__Given problem 1__:
Answer these questions using the article on the Algerian protests below. Mark each answer with the same letter.
(a) In what year did Algerians re-elect Bouteflika, a year after his stroke?
(b) How does the article describe Mohamed Bouazizi?
(c) After how many weeks of protests did Bouteflika drop his bid for a fifth term?
__Given problem 2__:
Copy word for word the part of the article on the Algerian protests that opens with the words containing "Algeria: Learning to" and closes with "2019. (photo credit: RAMZI BOUDINA/REUTERS)".
**** Source excerpt ****
Algeria: Learning to smile

Students take part in a protest to denounce an offer by President Abdelaziz Bouteflika to run in elections next month but not to serve a full term if re-elected, in Algiers, Algeria March 5, 2019. (photo credit: RAMZI BOUDINA/REUTERS)
Students take part in a protest to denounce an offer by President Abdelaziz Bouteflika to run in elections next month but not to serve a full term if re-elected, in Algiers, Algeria March 5, 2019.
(photo credit: RAMZI BOUDINA/REUTERS)
Algerian president Abdelaziz Bouteflika’s announcement to run for a fifth term was no surprise. Few, however, expected the mass backlash. After all, during the Arab Spring the Algerians seemed effectively silenced. So much so, in fact, that in 2014, a year after Bouteflika suffered a stroke that left him impotent and ineffective, they re-elected him. Yet now, Algerians defiantly took to the streets, refusing a picture-frame as president. After four weeks of protests, Bouteflika dropped his bid for a fifth term – attempting to curb the popular rise, but giving hope for a more profound change, perhaps a revolution. What can we learn from the Algerian uprising, and what have Algerians themselves learned?
The fear factor
In the twilight of winter, Algeria reminds us of the promise of the Arab Spring – and the worth of intellectual humility. Eight years have passed since Mohamed Bouazizi, a young Tunisian street vendor, set himself on fire, kindling, in his dark despair, the hopes of millions. But not, supposedly, those of the Algerians’.
Academically, both the 2011 Arab Spring and the 2019 Algerian uprising make little sense. For decades before 2011, experts on the region had dwelled so much on the robustness of Arab authoritarianism, that the early winds of change went largely unnoticed. Then, when the dust settled and Algeria remained the only Arab “republic” not taken by the storm, we, in media and academia alike, quickly turned to its bloody 1990s civil war to explain how this supposedly post-traumatic society would not dare risk instability again, certainly not after witnessing the frightful state of most of the Arab Spring’s offspring. We emphasized the Algerians’ need for security and stability over their will for change and political autonomy.
**** Data section ****
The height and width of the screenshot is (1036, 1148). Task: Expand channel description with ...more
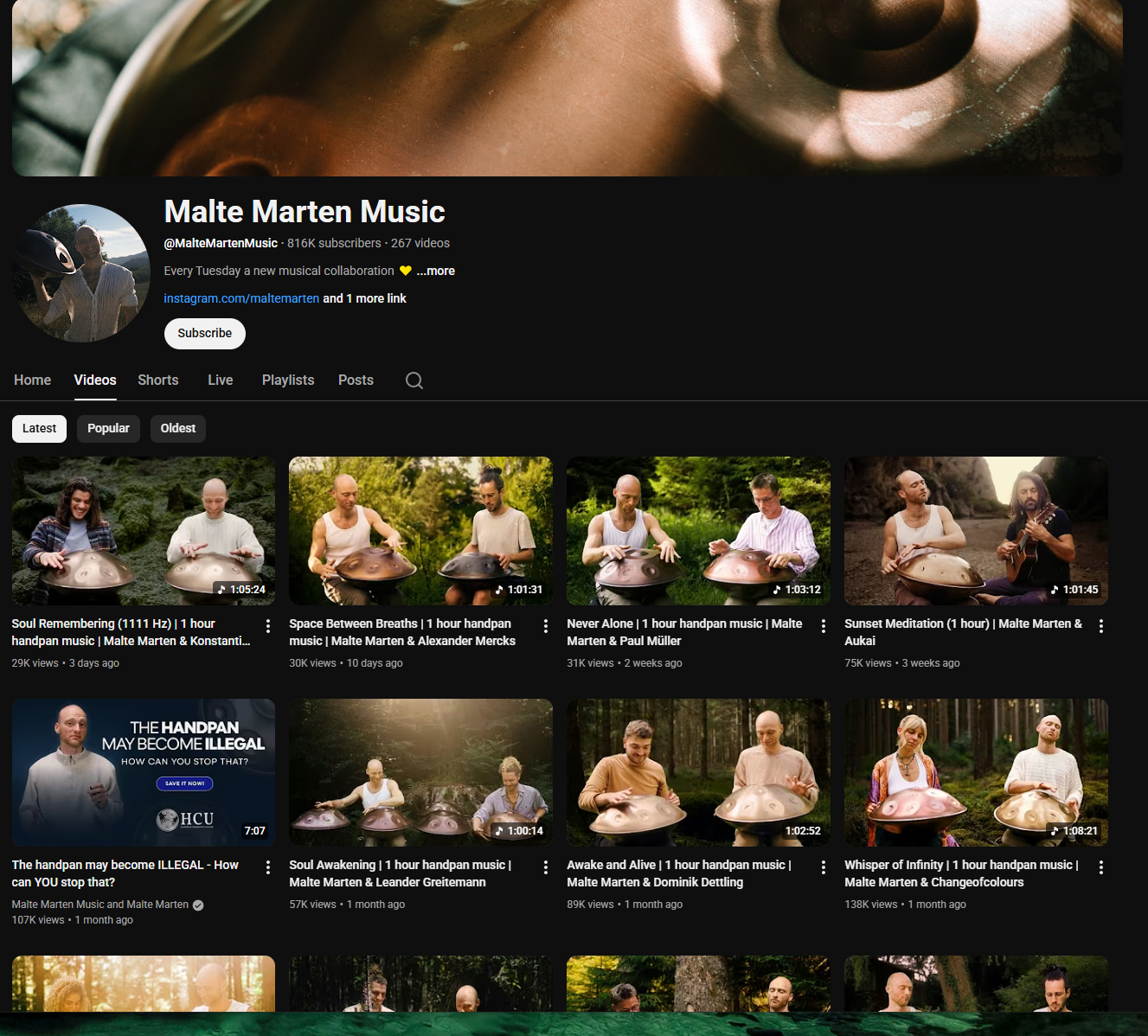coord(435,271)
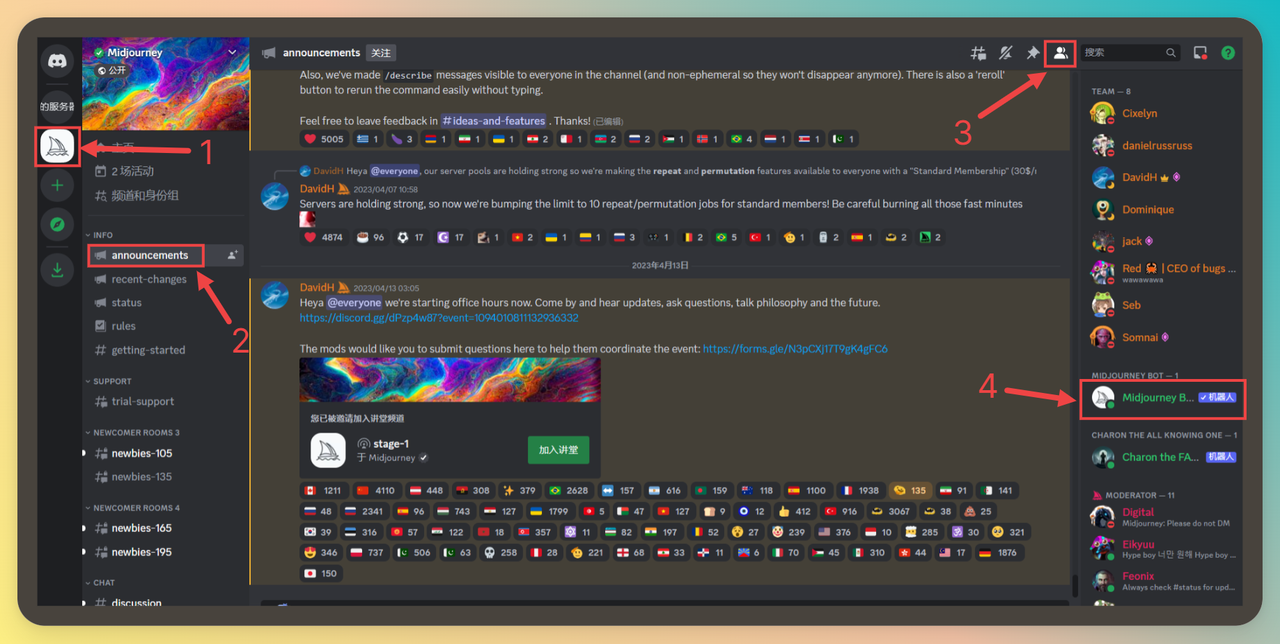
****
__Written response 1__:
(a) 2014
(b) He was a young Tunisian street vendor.
(c) Four weeks

__Written response 2__:
Algeria: Learning to smile

Students take part in a protest to denounce an offer by President Abdelaziz Bouteflika to run in elections next month but not to serve a full term if re-elected, in Algiers, Algeria March 5, 2019. (photo credit: RAMZI BOUDINA/REUTERS)